> GIVEN TEXT:
* [PATCH 1/1] userfaultfd: fix move_pages_pte() splitting folio under RCU read lock
@ 2023-12-30 2:56 Suren Baghdasaryan
2024-01-02 8:59 ` Peter Xu
0 siblings, 1 reply; 5+ messages in thread
From: Suren Baghdasaryan @ 2023-12-30 2:56 UTC (permalink / raw)
To: akpm
Cc: viro, brauner, shuah, aarcange, lokeshgidra, peterx, david,
ryan.roberts, hughd, mhocko, axelrasmussen, rppt, willy,
Liam.Howlett, jannh, zhangpeng362, bgeffon, kaleshsingh,
ngeoffray, jdduke, surenb, linux-mm, linux-fsdevel, linux-kernel,
linux-kselftest, kernel-team
While testing the split PMD path with lockdep enabled I've got an
"Invalid wait context" error caused by split_huge_page_to_list() trying
to lock anon_vma->rwsem while inside RCU read section. The issues is due
to move_pages_pte() calling split_folio() under RCU read lock. Fix this
by unmapping the PTEs and exiting RCU read section before splitting the
folio and then retrying. The same retry pattern is used when locking the
folio or anon_vma in this function.
Fixes: 94b01c885131 ("userfaultfd: UFFDIO_MOVE uABI")
Signed-off-by: Suren Baghdasaryan <surenb@google.com>
---
Patch applies over mm-unstable.
Please note that the SHA in Fixes tag is unstable.
mm/userfaultfd.c | 5 +++++
1 file changed, 5 insertions(+)
diff --git a/mm/userfaultfd.c b/mm/userfaultfd.c
index 5e718014e671..71393410e028 100644
--- a/mm/userfaultfd.c
+++ b/mm/userfaultfd.c
@@ -1078,9 +1078,14 @@ static int move_pages_pte(struct mm_struct *mm, pmd_t *dst_pmd, pmd_t *src_pmd,
/* at this point we have src_folio locked */
if (folio_test_large(src_folio)) {
+ /* split_folio() can block */
+ pte_unmap(&orig_src_pte);
+ pte_unmap(&orig_dst_pte);
+ src_pte = dst_pte = NULL;
err = split_folio(src_folio);
if (err)

> STATED TASK A: Return each line from the rows below that contains the string "icon", treating uppercase and lowercase as different.
The patch email and the rows that come after it are unrelated material.

[Item position entries]
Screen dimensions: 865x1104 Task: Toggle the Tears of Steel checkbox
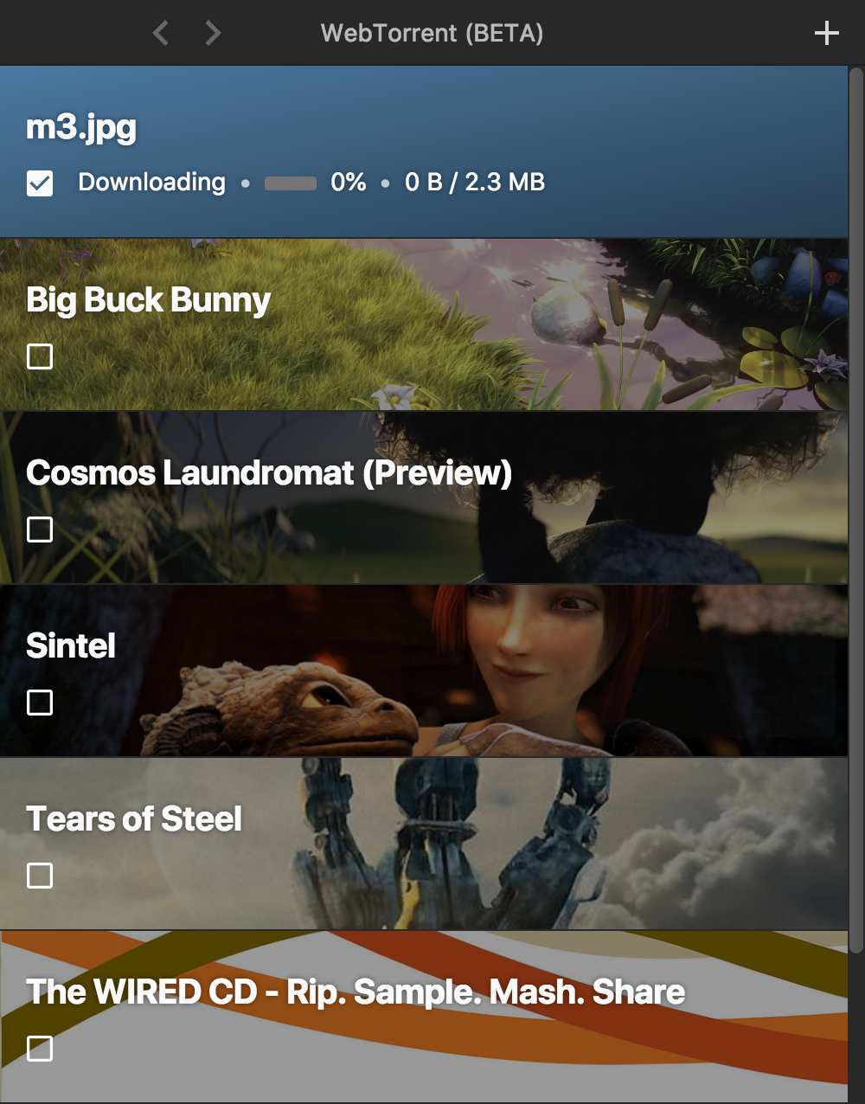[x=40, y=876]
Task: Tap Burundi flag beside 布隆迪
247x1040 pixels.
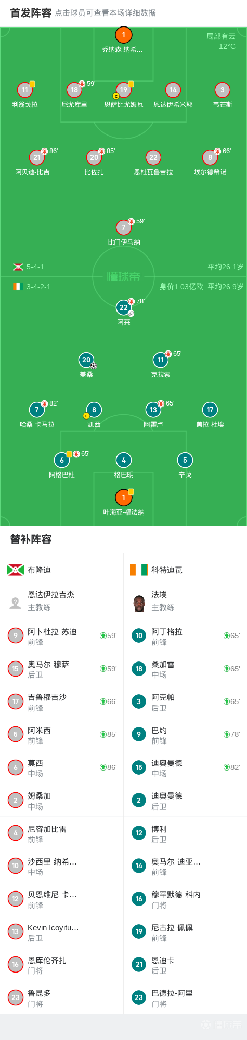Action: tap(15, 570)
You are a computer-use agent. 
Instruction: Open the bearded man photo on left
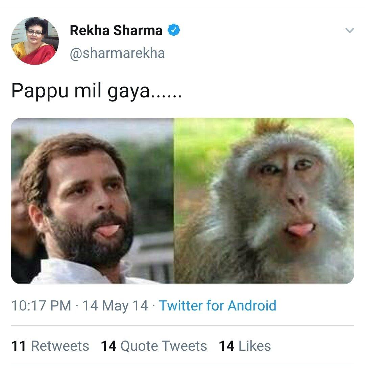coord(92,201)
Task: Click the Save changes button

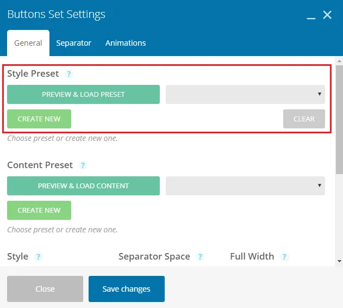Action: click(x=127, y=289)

---

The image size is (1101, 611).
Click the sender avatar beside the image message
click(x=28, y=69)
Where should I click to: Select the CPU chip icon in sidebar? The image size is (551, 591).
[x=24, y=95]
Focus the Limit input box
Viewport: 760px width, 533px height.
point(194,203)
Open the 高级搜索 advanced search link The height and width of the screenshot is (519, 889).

---

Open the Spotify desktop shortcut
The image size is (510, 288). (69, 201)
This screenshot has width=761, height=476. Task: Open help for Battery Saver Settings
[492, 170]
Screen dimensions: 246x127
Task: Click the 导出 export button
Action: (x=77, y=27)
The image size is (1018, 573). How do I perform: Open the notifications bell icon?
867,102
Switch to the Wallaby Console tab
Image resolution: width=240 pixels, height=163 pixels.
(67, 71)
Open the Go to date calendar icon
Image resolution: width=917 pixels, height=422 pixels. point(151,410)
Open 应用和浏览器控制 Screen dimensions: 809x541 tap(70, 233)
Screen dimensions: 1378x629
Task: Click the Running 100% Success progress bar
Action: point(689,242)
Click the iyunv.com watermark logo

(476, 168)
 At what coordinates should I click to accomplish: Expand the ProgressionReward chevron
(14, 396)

> STATED TASK B: Return the entire patch email above, reproduced without any change.

> EXERCISE OUTPUT A:
Where should I click to: Select the CPU chip icon in sidebar? The image size is (551, 591).
The image size is (1018, 573). How do I perform: Open the notifications bell icon?
Open the Go to date calendar icon

> EXERCISE OUTPUT B:
* [PATCH 1/1] userfaultfd: fix move_pages_pte() splitting folio under RCU read lock
@ 2023-12-30 2:56 Suren Baghdasaryan
2024-01-02 8:59 ` Peter Xu
0 siblings, 1 reply; 5+ messages in thread
From: Suren Baghdasaryan @ 2023-12-30 2:56 UTC (permalink / raw)
To: akpm
Cc: viro, brauner, shuah, aarcange, lokeshgidra, peterx, david,
ryan.roberts, hughd, mhocko, axelrasmussen, rppt, willy,
Liam.Howlett, jannh, zhangpeng362, bgeffon, kaleshsingh,
ngeoffray, jdduke, surenb, linux-mm, linux-fsdevel, linux-kernel,
linux-kselftest, kernel-team
While testing the split PMD path with lockdep enabled I've got an
"Invalid wait context" error caused by split_huge_page_to_list() trying
to lock anon_vma->rwsem while inside RCU read section. The issues is due
to move_pages_pte() calling split_folio() under RCU read lock. Fix this
by unmapping the PTEs and exiting RCU read section before splitting the
folio and then retrying. The same retry pattern is used when locking the
folio or anon_vma in this function.
Fixes: 94b01c885131 ("userfaultfd: UFFDIO_MOVE uABI")
Signed-off-by: Suren Baghdasaryan <surenb@google.com>
---
Patch applies over mm-unstable.
Please note that the SHA in Fixes tag is unstable.
mm/userfaultfd.c | 5 +++++
1 file changed, 5 insertions(+)
diff --git a/mm/userfaultfd.c b/mm/userfaultfd.c
index 5e718014e671..71393410e028 100644
--- a/mm/userfaultfd.c
+++ b/mm/userfaultfd.c
@@ -1078,9 +1078,14 @@ static int move_pages_pte(struct mm_struct *mm, pmd_t *dst_pmd, pmd_t *src_pmd,
/* at this point we have src_folio locked */
if (folio_test_large(src_folio)) {
+ /* split_folio() can block */
+ pte_unmap(&orig_src_pte);
+ pte_unmap(&orig_dst_pte);
+ src_pte = dst_pte = NULL;
err = split_folio(src_folio);
if (err)